Mad Monster Party (1967)
OK, I cheaped out a bit on this one, like a shameful Dollar Tree last minute candy run. It's not a complete movie, and is very kid-safe. But… It's a Halloween Musical that literally has all the Halloween canonical monsters in it. Now for those of you who didn't catch this Rankin-Bass classic, imagine how you'd do the theme song to Mad Monster Party, then behold what actually came out as the theme:
Ethel Ennis doing a Broadway-style torch song was probably not your first guess. Not for a movie with Phyllis Diller in it. And while Mad Monster Party is still not as decadently adult as Rocky Horror, it was written by Harvey Kurtzman, who also drew cartoons for Playboy magazine. So there's that rabbit out of the hat.
The Apple (1980)
I'm honestly not sure how long you can be a Rocky Horror fan and not bump into The Apple eventually anyway. A mere accident in history or two must be the only reason midnight showings of The Apple don't have the people dressing up in costumes and singing along on stage. Same music era and genres, same utterly campy attitude, and what the hell, The Apple is just plain crazier than Rocky Horror.
See, where else can you find the lyrical genius to match "actual actual actual desire" with "actual actual actual vampire"? And you thought U2 lyrics were repetitive.
Forbidden Zone (1980)
Please don't hurt me. I can feel the fan tension out there. Forbidden Zone has its faults, I'll grant you that. For one thing, it does have a dash of offensive scenes which, in its then-current trend of thumbing its nose at political correctness, went too far. The director himself promises to digitally change those few scenes to make it more crowd-friendly. Once you understand the justification for it (a parody of pre-Hayes-Code 1930s culture), it makes sense in context.
Now that we threw out the bad apple, the rest of this movie is a TOTAL MIND_MELTING BLAAAST! Look, you all love Danny Elfman or you wouldn't be reading this far on a music blog.

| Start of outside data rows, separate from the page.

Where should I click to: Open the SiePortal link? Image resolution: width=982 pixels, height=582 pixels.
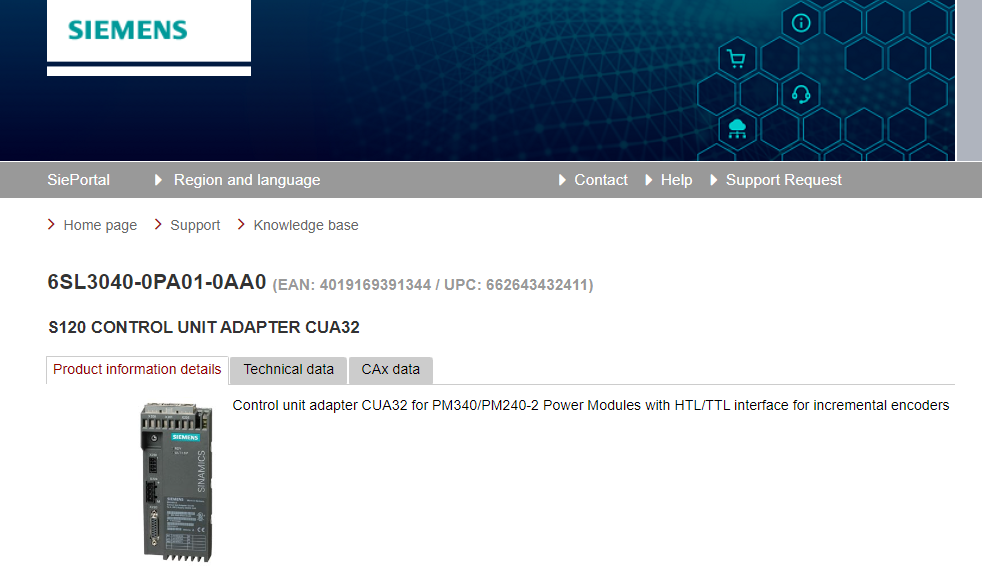tap(78, 180)
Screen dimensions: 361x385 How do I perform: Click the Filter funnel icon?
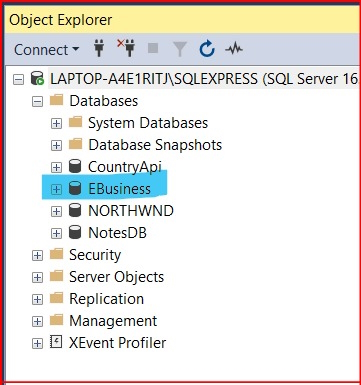(x=180, y=49)
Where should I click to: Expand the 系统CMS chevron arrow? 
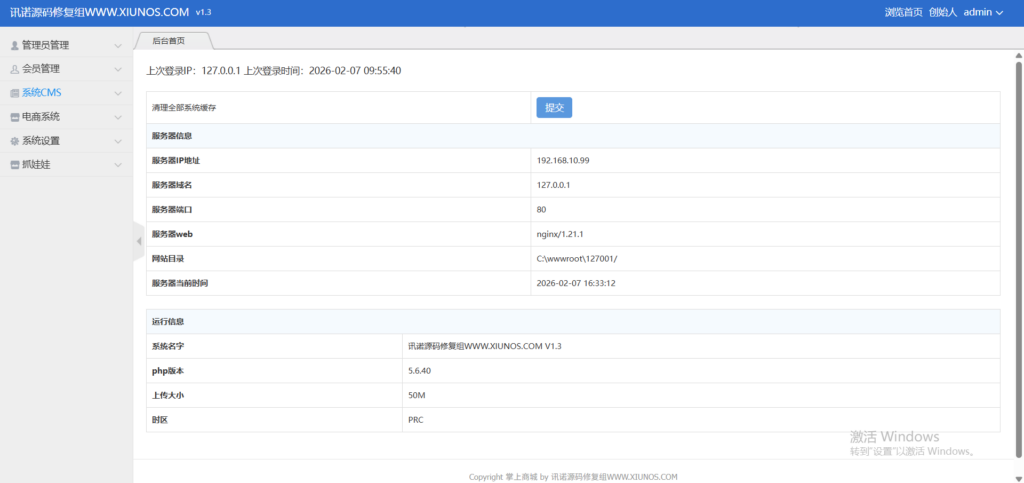pos(118,94)
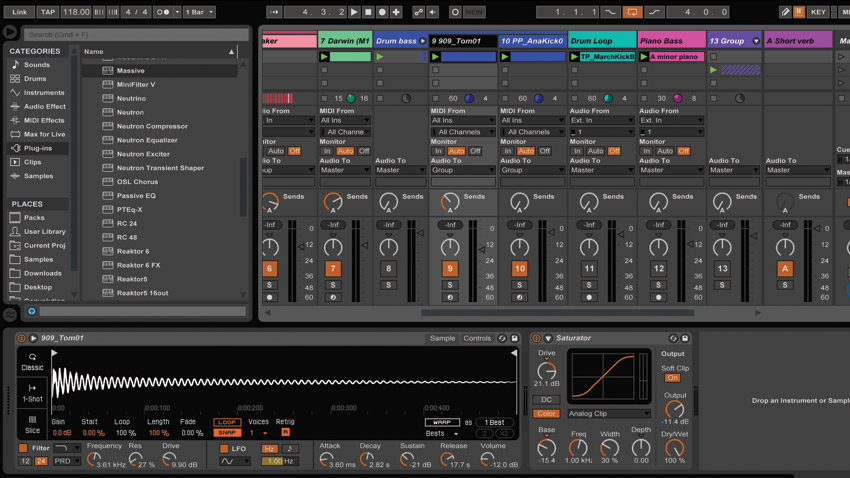Open the Analog Clip curve type dropdown
Screen dimensions: 850x478
609,414
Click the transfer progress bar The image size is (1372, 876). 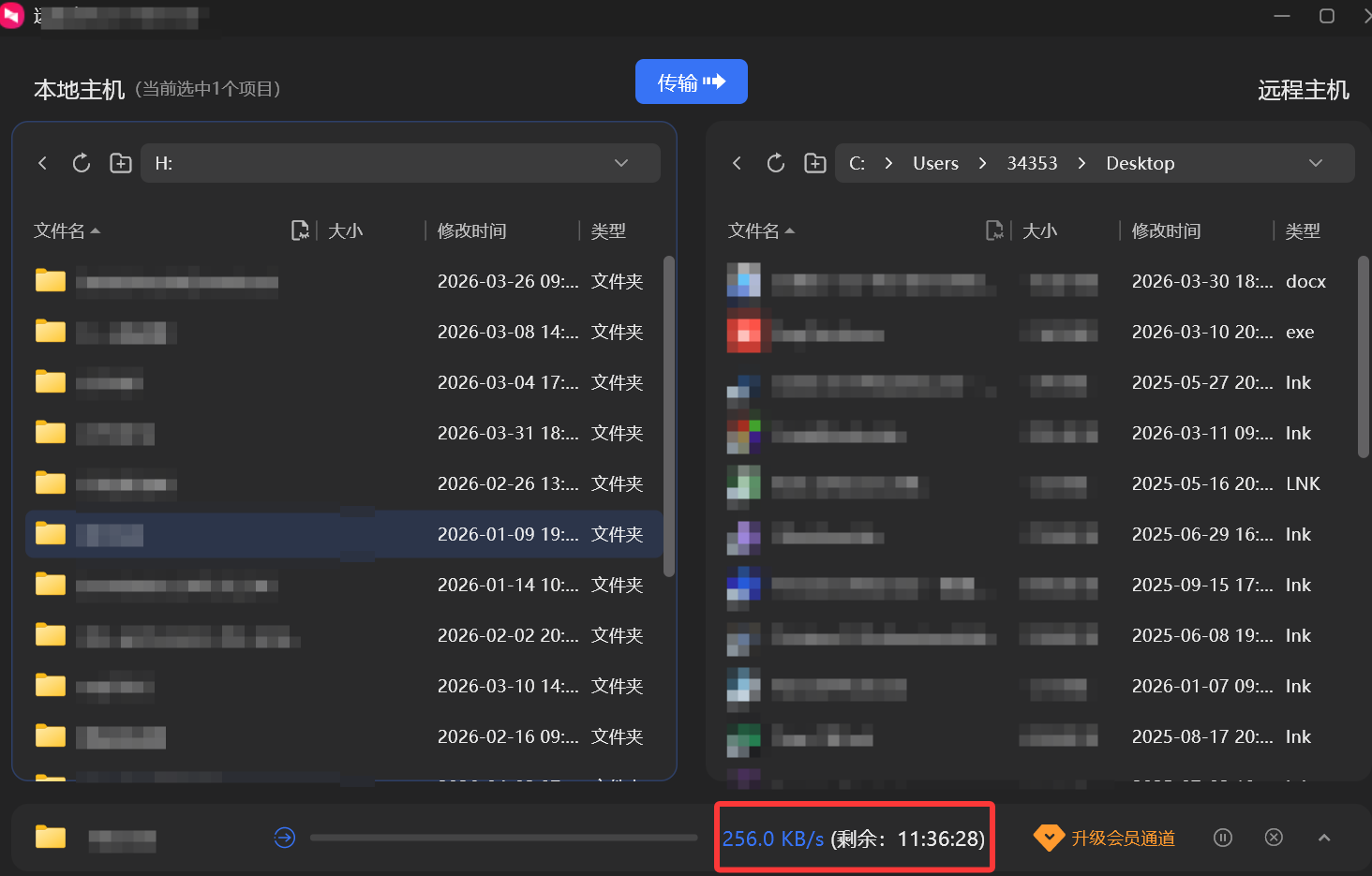click(504, 838)
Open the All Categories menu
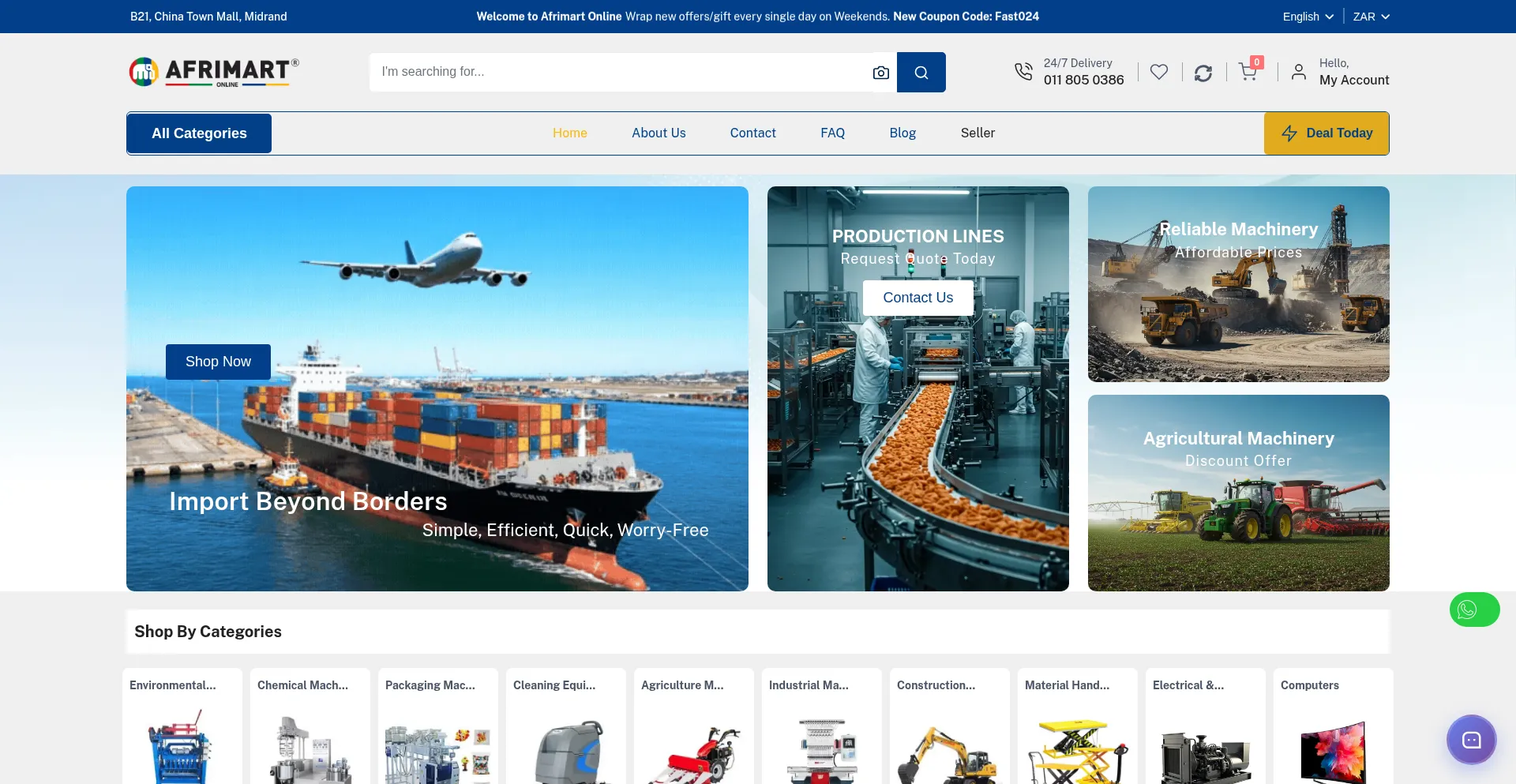Viewport: 1516px width, 784px height. pyautogui.click(x=199, y=133)
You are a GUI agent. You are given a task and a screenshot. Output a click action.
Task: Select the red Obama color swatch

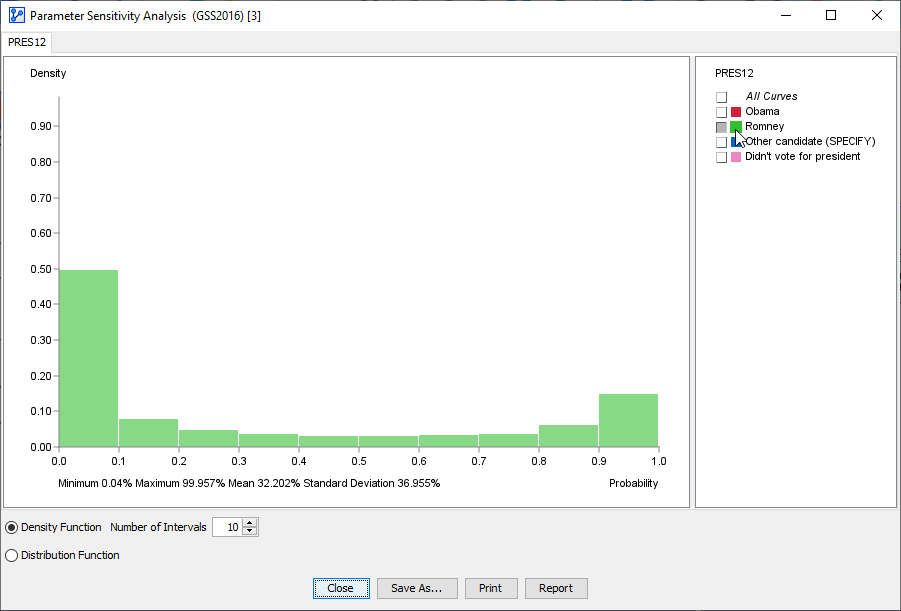tap(735, 111)
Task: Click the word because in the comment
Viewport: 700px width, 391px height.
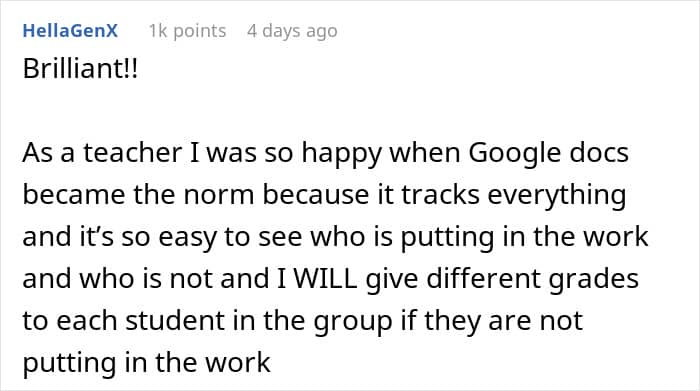Action: coord(316,195)
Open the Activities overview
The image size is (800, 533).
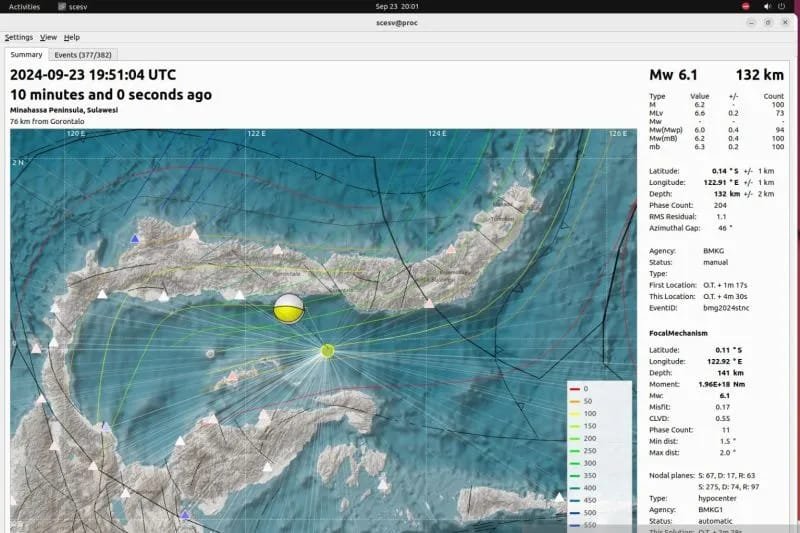click(x=23, y=6)
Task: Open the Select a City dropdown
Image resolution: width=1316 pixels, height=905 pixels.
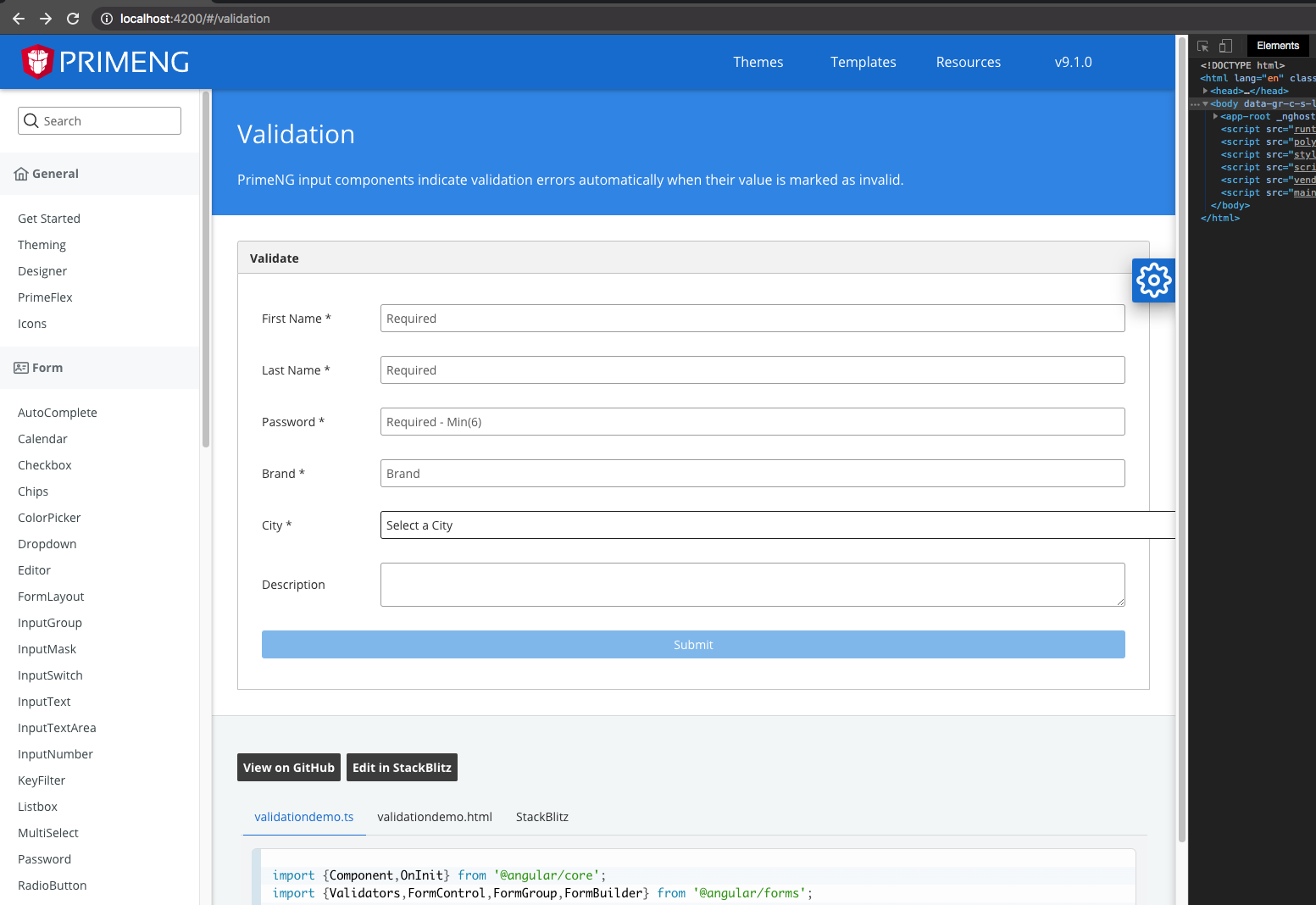Action: [x=763, y=525]

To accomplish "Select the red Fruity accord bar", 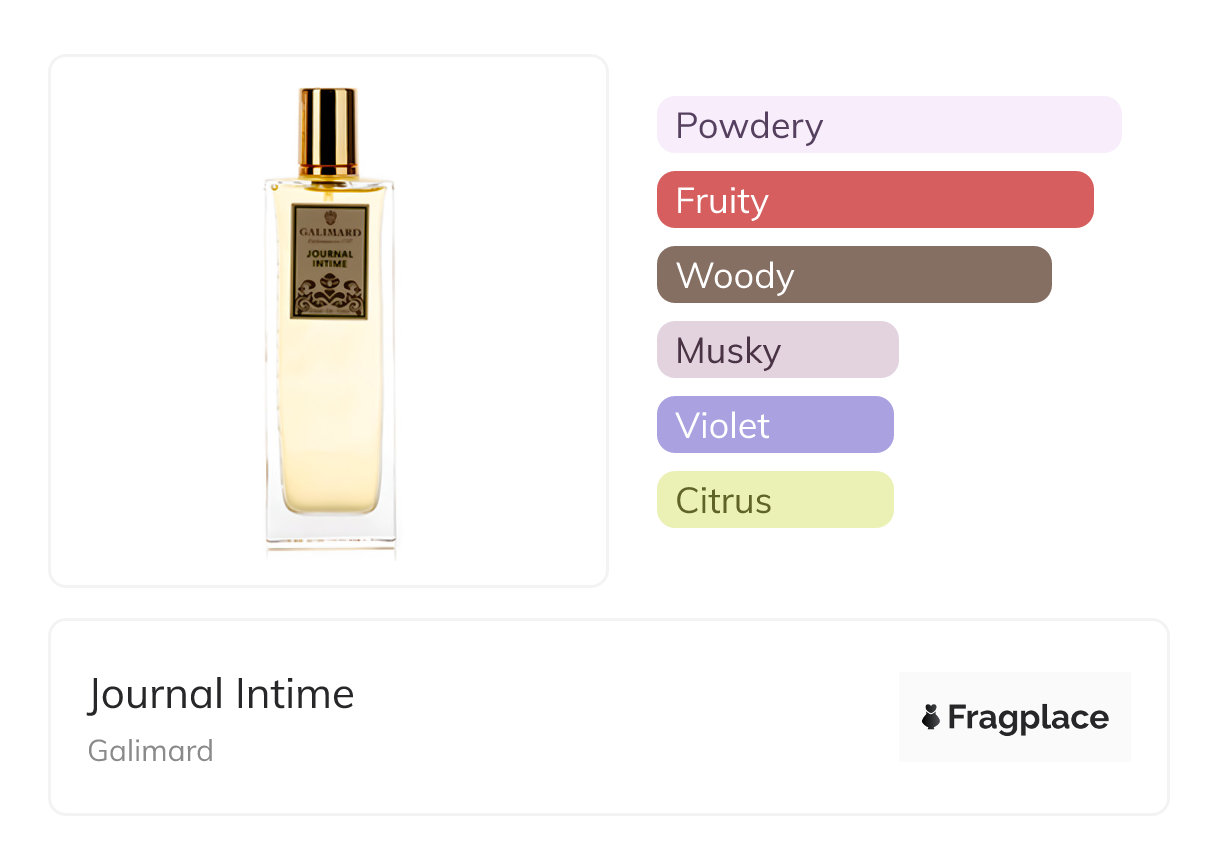I will (875, 200).
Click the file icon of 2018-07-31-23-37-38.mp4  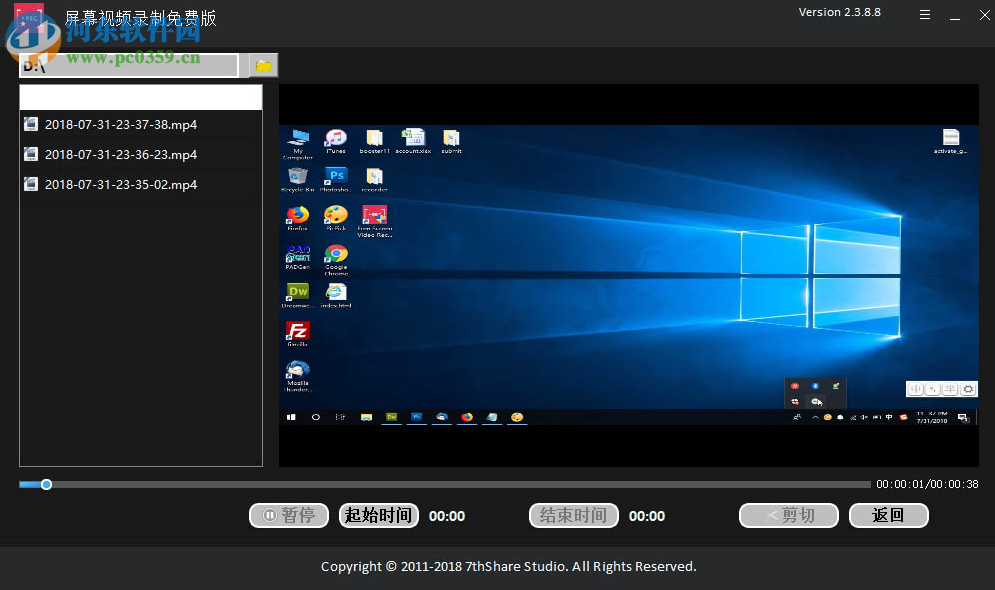coord(31,125)
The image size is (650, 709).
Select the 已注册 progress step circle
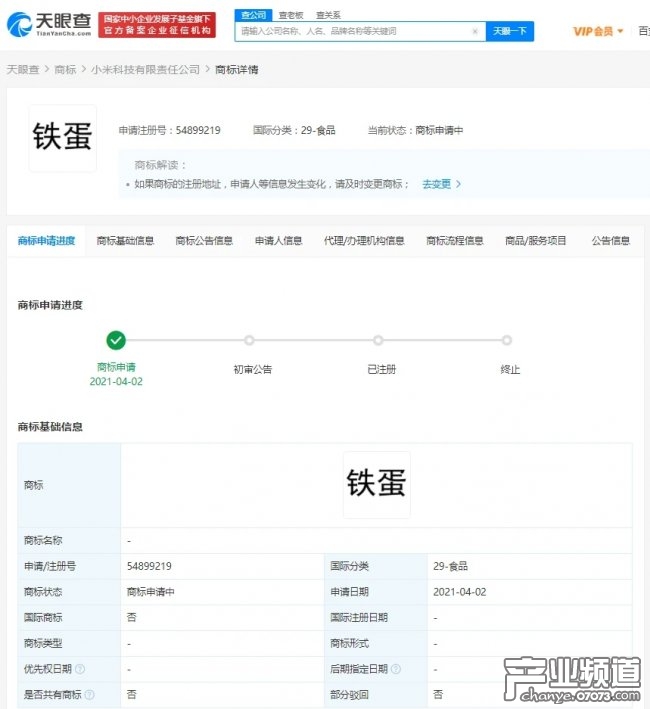[x=378, y=340]
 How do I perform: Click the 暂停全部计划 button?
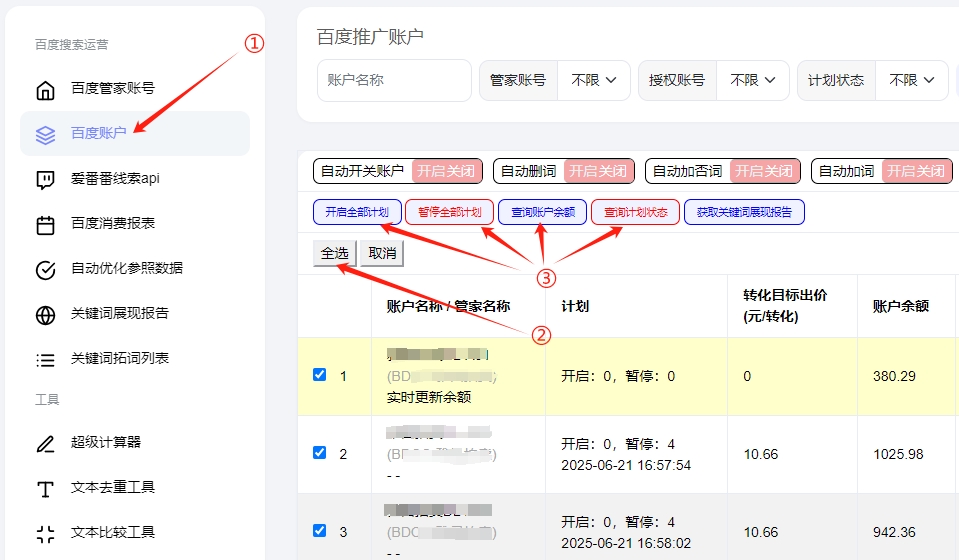449,212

Not only did Elfman write / arrange all the songs, as well as hand-pick previously written songs, but he plays a role in the film too. And on the Rocky Horror decadence scale from sweet transvestite to Satanic mechanic, I'd have to give Forbidden Zone a 9.5. Very NSFW, tons of nudity, simulated sex, gross-out humor, the works.
Can you guess? Go ahead, guess what role Danny Elfman plays in Forbidden Zone. No, I can hear you clicking the 'play' button, guess first! Go on! Why won't you guess? Why must you fail me so often?
Bonus Buck: Face Like A Frog (1987)
Not a movie at all, just a very short cartoon / music video that aired on MTV. We have to mention it every time we mention Danny Elfman and Halloween on the same page, or else ancient Lovecraftian monsters awake from the center of the Earth and hatch the planet's shell to devour humanity.
Is The Rocky Horror Picture Show really that perfect?
Well of course it is!
Buuuuuuuuut: I'm sure anybody who cares has watched this a thousand times, enough to notice the tiny flaws start to come through. How it takes a while to get rolling. How Frank-N-Furter's angst and endless slow bummer songs do bring the mood down occasionally. Rocky himself being such an uninteresting character, even though that's exactly what you'd expect from a mad scientist building his own animated sex robot.
No, none of the above movies are perfect, either. But let's face it, Rocky Horror is just - to quote Greg Smalley - "a weekly excuse to shed inhibitions, cross-dress in public, and scream good-natured obscenities at the movie screen."
Do you really want to split hairs about what movie gets to be on that screen while you do it? Consider it this year for Halloween: Give Rocky Horror a double-billing partner so it's not so lonely. I promise, your trick will still think you're a treat!